Ini kali kedua saya menurunkan tulisan tentang ‘rasa aman’ warga negara. Dua pekan sebelumnya saya juga membuat opini di halaman ini dengan judul “Pembunuh Rakyat”. Itu mengenai kebijakan pemerintah dibidang pertambangan batubara yang menghasilkan kolam-kolam besar eks tambang dan akhirnya menelan korban nyawa anak-anak yang bermain mandi di sana.
Kali ini, rasa aman warga kota Samarinda juga terusik dengan adanya kasus perampokan bersenjata api di Kantor Unit Pegadaian Syariah Samarinda. Tingkat kerugian mencapai Rp6,7 miliar dan ironisnya, ini peristiwa kali ketiga di kota itu.
Polisi masih mengindikasi. Sampai lewat 10 hari dari hari kejadiannya, tanda-tanda siapa pelakunya belum juga jelas. Inti cerita; pelaku perampokan bersenjata api masih berkeliaran di mana saja.
Saya lama tidak begitu mengikuti lagi perkembangan kasus kriminal di Samarinda maupun provinsi Kalimantan Timur. Padahal, ketika masih menjadi wartawan yang mangkal di kepolisian, jaksa dan pengadilan, masalah kriminal adalah menu sehari-hari.
Dari ‘kebiasaan’ itu seolah tertanam, bahwa tindak kriminal disebuah kota mencerminkan kemajuan dan kemakmuran masyarakatnya.

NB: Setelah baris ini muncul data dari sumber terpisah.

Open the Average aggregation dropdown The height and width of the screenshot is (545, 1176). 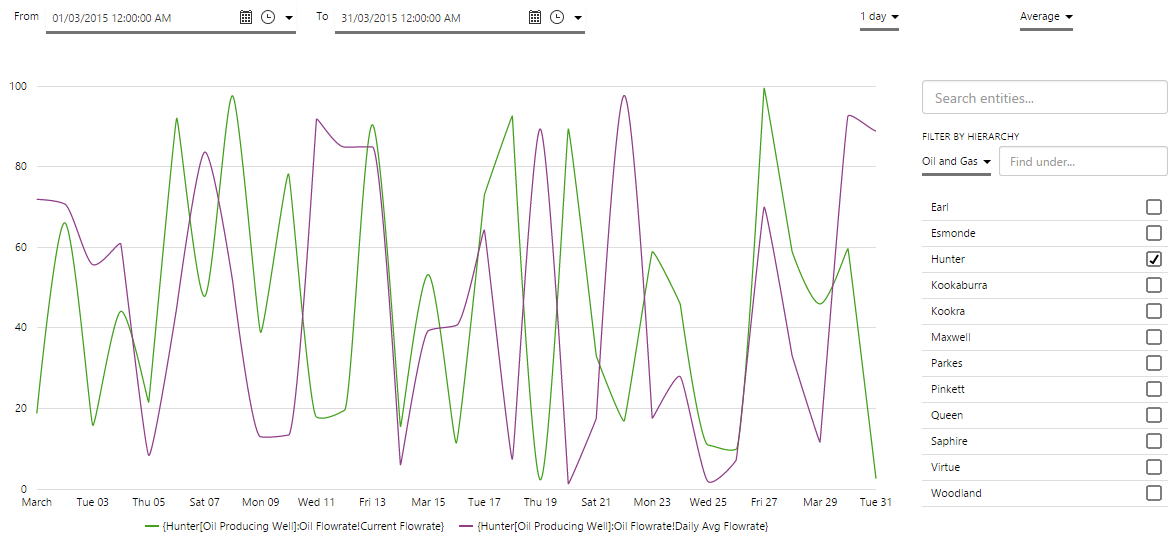(1046, 17)
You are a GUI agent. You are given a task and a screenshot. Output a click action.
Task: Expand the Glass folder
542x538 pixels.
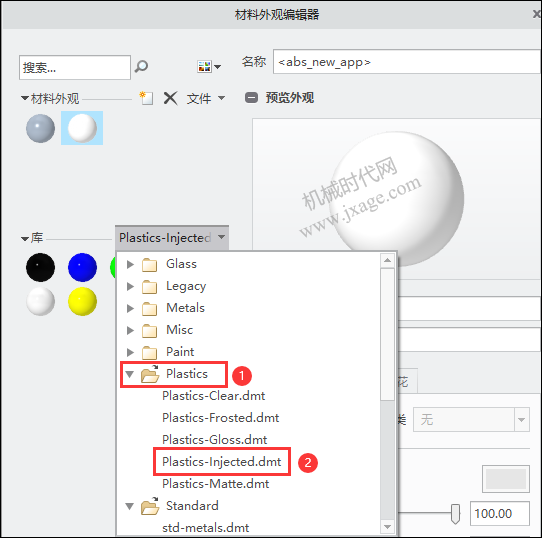(130, 265)
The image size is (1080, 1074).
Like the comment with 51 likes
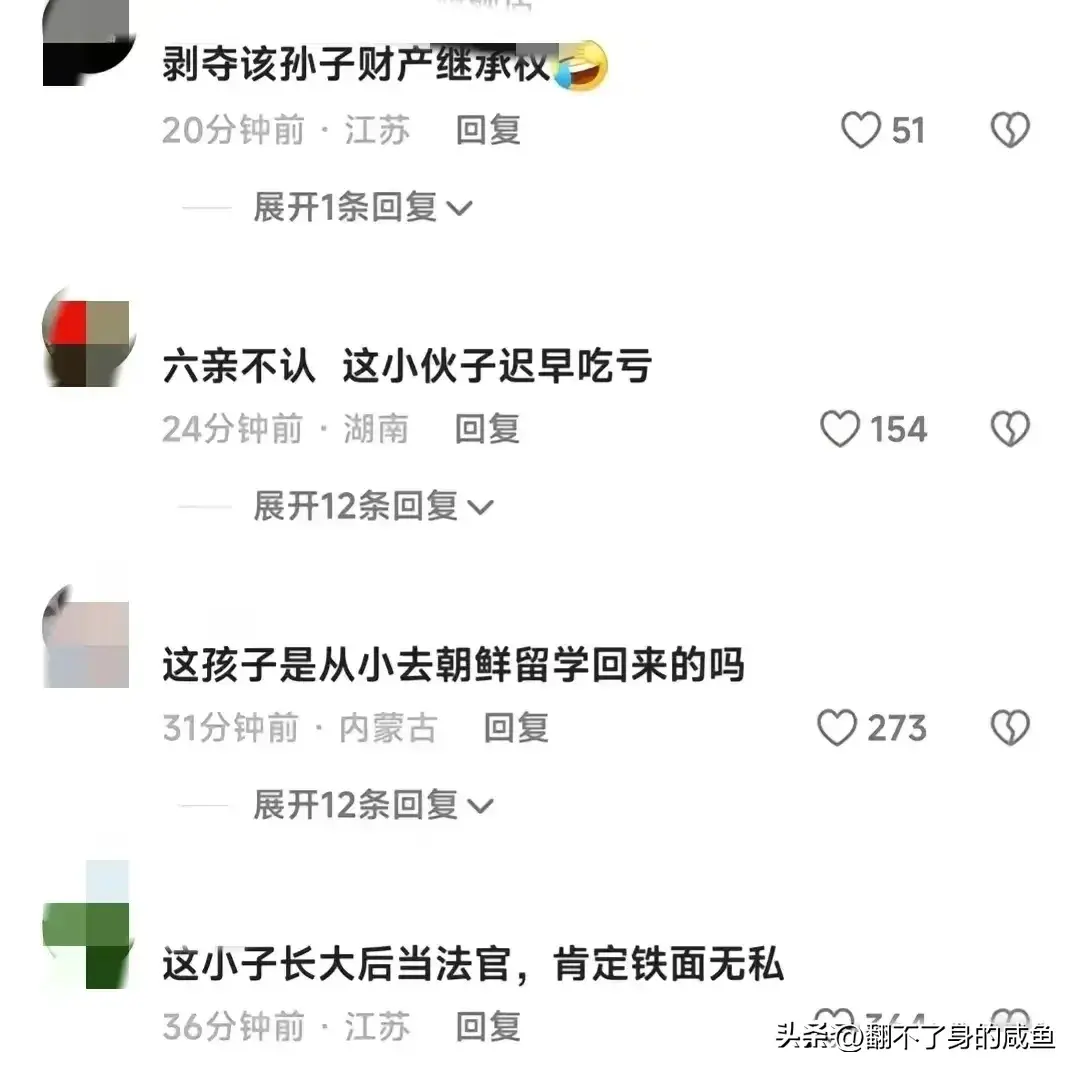point(861,130)
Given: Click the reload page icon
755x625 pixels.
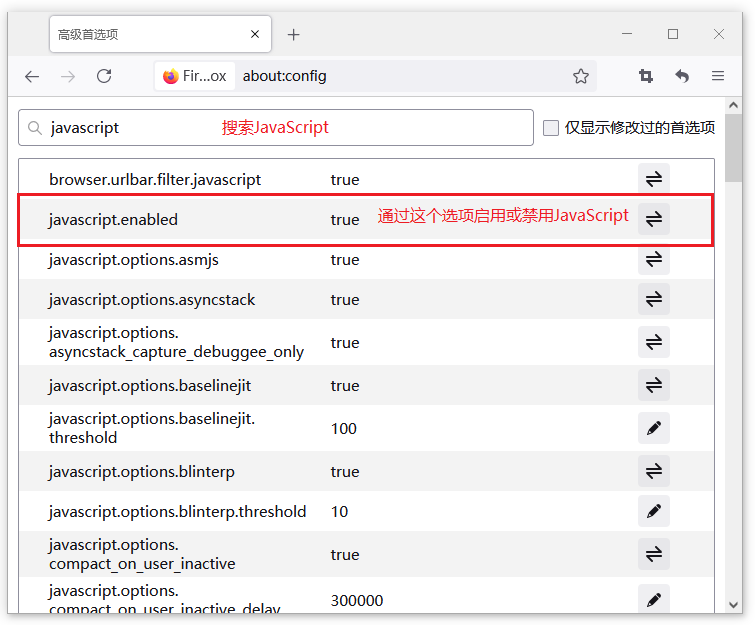Looking at the screenshot, I should (x=104, y=76).
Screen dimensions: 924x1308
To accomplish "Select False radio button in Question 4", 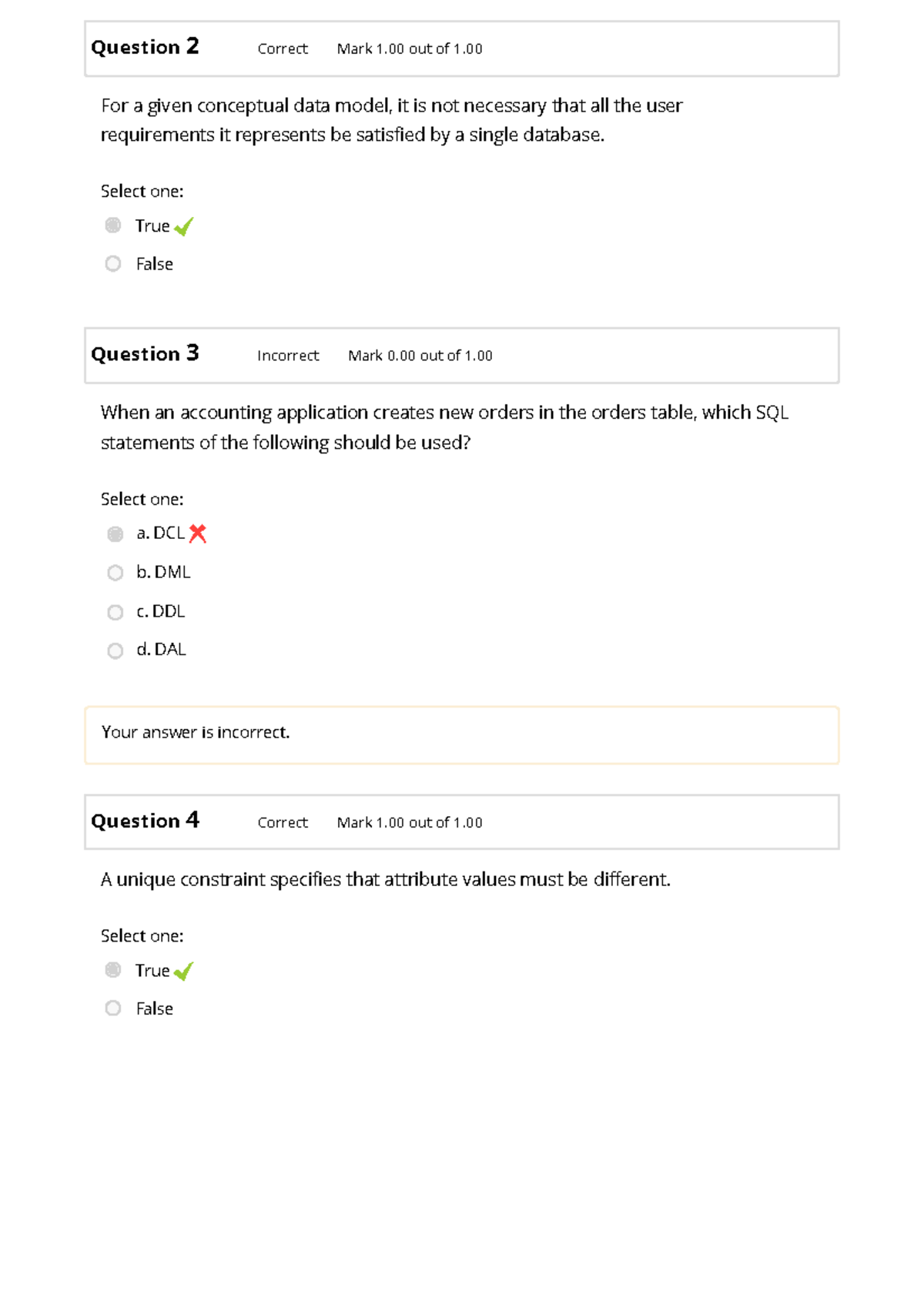I will click(113, 1009).
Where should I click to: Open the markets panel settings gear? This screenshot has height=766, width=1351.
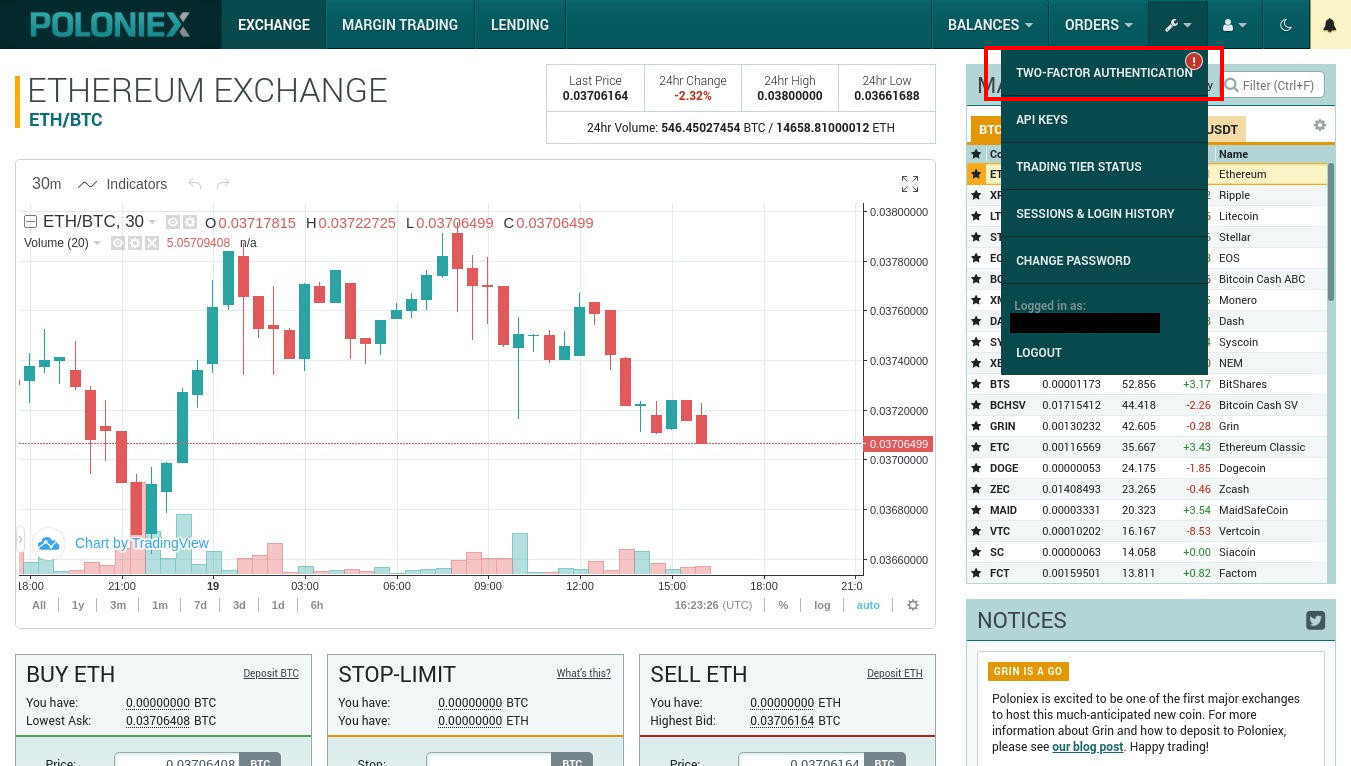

Artinya, jika kota itu semakin menuju kota besar, metropolitan, maka jenis kejahatan yang terjadi juga ‘naik kelas’.
Itu sebab, ketika ada peristiwa perampokan menggunakan senjata api di Kota Samarinda, seolah menjadi pembenaran teori itu; Samarinda telah menjadi kota metropolitan.
Ya, barangkali teori itu benar. Tapi juga tidak seluruhnya bisa diaminkan. Sebab dari beberapa hasil penangkapan pihak kepolisian, banyak pelaku tindak pidana pencurian dengan kekerasan (curas) justru orang dari luar kota. Mereka sengaja datang dari kota-kota sekitar. Tadinya untuk mencari kerja, tapi kemudian beraksi kejahatan.
Arus migrasi penduduk ke kota-kota di Kalimantan Timur tengah terjadi dalam gelombang besar. Mereka biasanya didorong untuk memperbaiki nasib. Mencoba peruntungan di kota baru yang sedang bergeliat dengan eksploitasi tambang dan jasa lainnya.
Ya, kandungan sumber daya alam Kaltim sudah menjadi tujuan harapan banyak kalangan. Ya pengusaha yang ingin mengembangkan bisnis, maupun para ‘pengangguran’ dari daerah mana saja. Coba simak opini yang telah terbentuk pada warga di Pulau Jawa tentang Kalimantan Timur. Maka, yang spontan keluar dari benak pikiran mereka adalah kayu, batubara dan migas. Ini fakta, seolah-olah ketiga sumber daya alam itu adalah status sosial masyarakatnya. Yakni masyarakat yang punya uang. Kaya.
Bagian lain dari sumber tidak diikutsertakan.